Evernote Essentials Guide Boxed Set – includes Evernote: What You Should Learn or Know About Evernote by David Blaine, and Evenote: How to Master Evernote in 1 Hour and Getting Things Done Without Forgetting by Jason Scotts. Date for boxed set is June 2014, doesn’t mean the books are, and there are no dates on each book. Both mention reminders, so they must be fairly recent. Moreover, the title may be meant to confuse this book with Brett Kelly’s often mentioned Evernote Essentials, written by a man who worked for a time for Evernote and knows it inside out (no, I haven’t read it, so it is not reviewed here – the copy I had was corrupted).
Blaine – Bad organization, mostly useless details few if any screenshots, no bibliographic information (several of the books reviewed suffer from this). Suddenly starts talking about a mind mapping software near the end without a segue.
Scotts – p. 29 to 62. Very basic intro to both Evernote and GTD, not particularly valuable or well laid out.
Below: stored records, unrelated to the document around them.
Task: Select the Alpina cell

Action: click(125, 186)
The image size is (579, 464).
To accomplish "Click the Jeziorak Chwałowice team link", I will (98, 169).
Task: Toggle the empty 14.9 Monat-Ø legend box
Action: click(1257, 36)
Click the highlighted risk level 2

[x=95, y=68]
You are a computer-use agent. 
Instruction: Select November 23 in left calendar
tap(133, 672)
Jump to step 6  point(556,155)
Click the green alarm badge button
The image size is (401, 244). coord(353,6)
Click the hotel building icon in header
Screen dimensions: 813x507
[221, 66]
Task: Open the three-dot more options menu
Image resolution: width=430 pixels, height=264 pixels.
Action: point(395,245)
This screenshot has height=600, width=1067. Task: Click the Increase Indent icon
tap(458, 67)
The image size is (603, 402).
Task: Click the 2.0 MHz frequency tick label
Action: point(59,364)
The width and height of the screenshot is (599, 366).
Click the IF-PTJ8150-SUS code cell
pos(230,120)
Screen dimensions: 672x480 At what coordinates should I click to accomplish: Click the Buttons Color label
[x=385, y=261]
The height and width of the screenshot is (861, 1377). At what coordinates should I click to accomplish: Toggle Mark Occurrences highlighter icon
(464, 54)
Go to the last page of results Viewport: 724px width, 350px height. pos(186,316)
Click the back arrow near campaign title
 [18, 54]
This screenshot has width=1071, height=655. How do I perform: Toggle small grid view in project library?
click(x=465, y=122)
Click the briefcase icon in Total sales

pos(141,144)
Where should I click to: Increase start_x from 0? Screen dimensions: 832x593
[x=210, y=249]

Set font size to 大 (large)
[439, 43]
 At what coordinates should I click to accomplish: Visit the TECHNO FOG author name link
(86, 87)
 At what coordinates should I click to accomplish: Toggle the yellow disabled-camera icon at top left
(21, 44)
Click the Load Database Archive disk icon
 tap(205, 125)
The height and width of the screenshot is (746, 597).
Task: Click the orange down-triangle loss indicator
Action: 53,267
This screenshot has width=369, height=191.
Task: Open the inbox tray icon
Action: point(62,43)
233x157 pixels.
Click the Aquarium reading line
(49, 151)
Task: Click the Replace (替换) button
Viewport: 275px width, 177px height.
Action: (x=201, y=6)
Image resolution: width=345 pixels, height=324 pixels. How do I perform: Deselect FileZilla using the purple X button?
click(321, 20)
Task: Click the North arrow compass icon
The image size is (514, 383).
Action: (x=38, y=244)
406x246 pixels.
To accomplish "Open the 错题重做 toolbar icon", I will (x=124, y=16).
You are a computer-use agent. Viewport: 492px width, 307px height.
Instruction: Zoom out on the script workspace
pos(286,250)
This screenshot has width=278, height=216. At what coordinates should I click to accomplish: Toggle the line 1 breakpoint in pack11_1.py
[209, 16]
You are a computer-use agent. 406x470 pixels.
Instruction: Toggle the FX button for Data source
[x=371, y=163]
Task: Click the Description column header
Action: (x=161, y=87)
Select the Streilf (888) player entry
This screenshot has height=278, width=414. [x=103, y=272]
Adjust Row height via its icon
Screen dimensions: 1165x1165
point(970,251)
I have also read two well-done, professionally published and book length books on Evernote, Evernote for Dummies (there is a 2014 edition which I don’t have) by David Sarna and My Evernote by Katherine Murray. I recommend both of them, but the twin problems with them are price and currency. The Murray book is excellently organized and laid out, and is a great book for beginners, while the Sarna book is also well done and includes more advanced features than Murray does.
Has this been a comprehensive review of all books published on Evernote? No. These are books that I have run across, acquired, and spent the time to look at. Hopefully, though, they will give you an idea of how popular books on Evernote are, and a helpful guide to some that might be affordable AND useful.
Again, the bibliographic information on these books is sketchy, so a professional quality citation is difficult. I have tried to form something that vaguely resembles APA style. ;-).
Blaine, D. and Scotts, J. Evernote Essentials Guide (Boxed Set). Tech Tron, June 13, 2014, 68 pages.
Gold, D. E. The Unofficial Guide to Capturing Everything and Getting Things Done, 2nd Edition. Publisher: Daniel E. Gold, 2011, 73 pages.
Mcnally, T. Evernote (65 Ways to Use Evernote to Supercharge Your Life). Amazon Digital Services, January 4, 2014, 35 pages.
Murray, Katherine. My Evernote. Que Publishing, Febuary 27, 2012, 256 pages.
O’Neill, Mark. How to Use Evernote: The Unofficial Manual. Make Use Of, August 31, 2012.
Owens, Jeffrey. Practical Guide to Evernote (Windows). Fountainhead Publications, June 8, 2013, 40 pages.
Sarna, D. E. Y. and Richie, V. Evernote for Dummies. For Dummies, March 16, 2012, 384 pages.
Scaysbrook, G. Evernote: Wow! I Didn’t Know It Could Do That. No publisher, sold by Amazon Digital Services. Page numbers unknown. Published July 16, 2014.
Scott, S. J. Master Evernote: The Unofficial Guide to Organizing Your Life with Evernote. Archangel Ink, July 5, 2014.
Wolff, D. Master Getting Things Done the David Allen Way with Evernote. Organized Living Press, August, 2013.
Yilmaz, M. Evernote for Windows: The Most Comprehensive Guidebook. Publisher: Murat Yilmaz. July 17, 2013.